(Dataset items)
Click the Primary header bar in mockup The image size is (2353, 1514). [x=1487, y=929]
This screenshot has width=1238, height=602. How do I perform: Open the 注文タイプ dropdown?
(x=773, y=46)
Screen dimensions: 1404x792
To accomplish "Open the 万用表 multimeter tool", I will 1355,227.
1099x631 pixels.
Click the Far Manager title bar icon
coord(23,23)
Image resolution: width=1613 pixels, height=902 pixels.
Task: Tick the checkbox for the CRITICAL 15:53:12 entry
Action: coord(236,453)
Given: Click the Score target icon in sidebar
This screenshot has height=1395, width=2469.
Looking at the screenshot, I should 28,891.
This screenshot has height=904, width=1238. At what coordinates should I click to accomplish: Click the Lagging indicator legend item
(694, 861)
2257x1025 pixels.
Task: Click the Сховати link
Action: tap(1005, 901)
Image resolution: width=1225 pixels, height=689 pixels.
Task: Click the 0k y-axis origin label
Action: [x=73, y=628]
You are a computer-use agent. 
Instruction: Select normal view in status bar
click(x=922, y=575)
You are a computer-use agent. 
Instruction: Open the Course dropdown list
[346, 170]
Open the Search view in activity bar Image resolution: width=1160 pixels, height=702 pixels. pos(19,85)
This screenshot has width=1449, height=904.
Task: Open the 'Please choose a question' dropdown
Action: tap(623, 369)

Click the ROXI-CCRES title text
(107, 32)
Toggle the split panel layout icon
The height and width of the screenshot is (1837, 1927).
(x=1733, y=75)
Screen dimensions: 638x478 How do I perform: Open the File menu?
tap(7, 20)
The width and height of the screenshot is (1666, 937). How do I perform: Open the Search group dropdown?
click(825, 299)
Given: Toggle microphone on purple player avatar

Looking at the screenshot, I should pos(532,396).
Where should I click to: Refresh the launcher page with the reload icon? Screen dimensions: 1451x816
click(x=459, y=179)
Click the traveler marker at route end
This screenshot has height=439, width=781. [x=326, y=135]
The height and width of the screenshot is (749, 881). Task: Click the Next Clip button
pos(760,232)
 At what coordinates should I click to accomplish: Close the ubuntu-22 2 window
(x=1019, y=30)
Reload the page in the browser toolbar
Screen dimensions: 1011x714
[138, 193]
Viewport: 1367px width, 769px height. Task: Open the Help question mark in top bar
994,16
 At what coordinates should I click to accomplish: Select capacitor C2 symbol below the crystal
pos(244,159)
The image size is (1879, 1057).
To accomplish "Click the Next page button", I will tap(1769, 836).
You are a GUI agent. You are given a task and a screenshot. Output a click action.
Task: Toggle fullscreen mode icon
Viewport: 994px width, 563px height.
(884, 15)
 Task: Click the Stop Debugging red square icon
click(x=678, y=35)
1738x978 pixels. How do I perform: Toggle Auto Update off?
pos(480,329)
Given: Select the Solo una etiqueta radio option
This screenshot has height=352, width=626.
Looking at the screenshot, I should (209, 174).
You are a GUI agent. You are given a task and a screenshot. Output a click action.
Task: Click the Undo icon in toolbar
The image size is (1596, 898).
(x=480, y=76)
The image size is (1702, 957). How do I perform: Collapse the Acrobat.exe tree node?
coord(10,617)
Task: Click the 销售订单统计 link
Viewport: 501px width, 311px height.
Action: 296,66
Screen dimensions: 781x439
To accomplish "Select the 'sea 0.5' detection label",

## Required work
Could you print, word for word, the line containing "Viewport: 501px width, 311px height." and every line after it through the end of the records, and nothing else?

## Task solution
Viewport: 501px width, 311px height.
Action: 296,66
Screen dimensions: 781x439
To accomplish "Select the 'sea 0.5' detection label",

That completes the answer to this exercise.